One of the most notable additions to the festival was the positioning of a music stage, Latin American food festival and market place in the city centre location of Williamson Square that took place on the same day as the annual Carnival Parade. Instead of finishing at The Picket (as in previous years) the Parade came to an end at Williamson Square where performers took to the stage to close the festival.

In anticipation of Brazil playing host to the 2014 FIFA World Cup, the festival also hosts a Soccer Zone in the Clayton Square area of the city centre. The programme has been delivered by Liverpool F.C., Liverpool AFC, Liverpool Homeless FC and Brazilian Soccer Schools since 2011.

The festival also continued to host its annual Carnival Queen dance competition and, in 2011, hosted its inaugural Carnival Ball event. Both remain popular annual events taking place during the festival.

In 2012, Brazilica Festival teamed up with Festinho to open the weekend with a club night at Cream Nightclub featuring DJs including Norman Jay and DJ Marky.

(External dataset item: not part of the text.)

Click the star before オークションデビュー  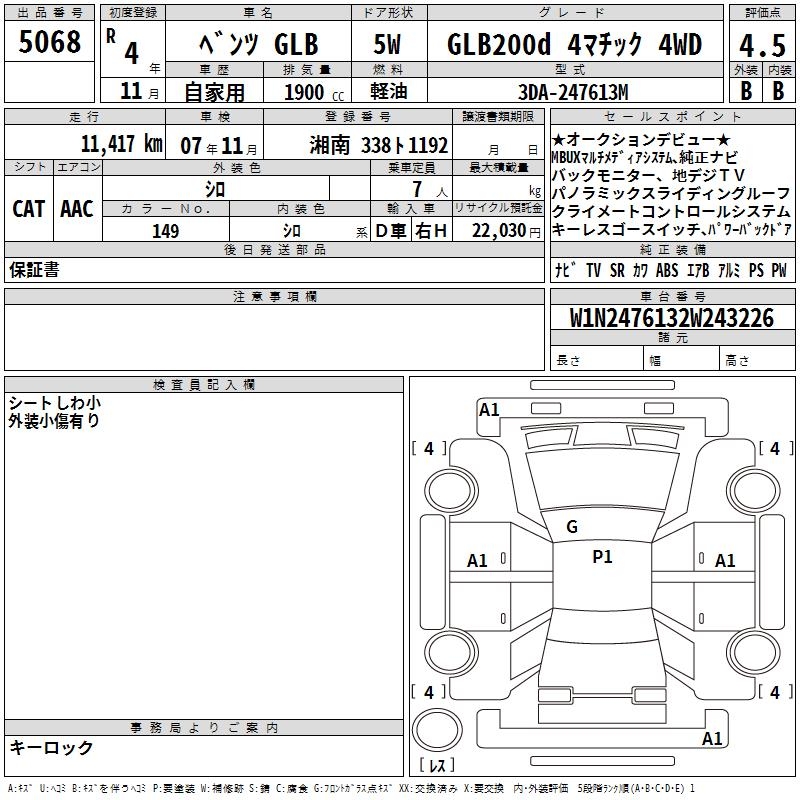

By 2012, the festival had attracted over 80,000 visitors making it officially the largest Samba Carnival in the UK.

===2013–2019===

An announcement was made in October 2012 that Brazilica 2013 would expand into a week-long cultural festival, taking place from Friday 12 July to Friday 19 July 2013 and that the annual city centre Samba Carnival and Parade would take place on Saturday 20 July 2013.

2013 Parade Participants:

- Sargento Pimenta (Rio)
- Paraiso School of Samba (London)
- London School of Samba (London)
- Rhythms of the City (London)
- Liverpool Samba School (Liverpool)
- Manchester School of Samba (Manchester)
- Hull Samba (Hull)
- Oxiris (Wirral)
- Karamba Samba (Chester)
- Grupo Sambafriq (Chorley)
- Batala Liverpool (Liverpool)
- Arco Iris (Cambridge)
- Oya Batucada (Birmingham)
- Nottingham School of Samba (Nottingham)

===2020–2021===

The festival was due to take place 10–12 July 2020 but was postponed until 10 July 2021 because of the coronavirus pandemic, a date which itself has been postponed for the same reason.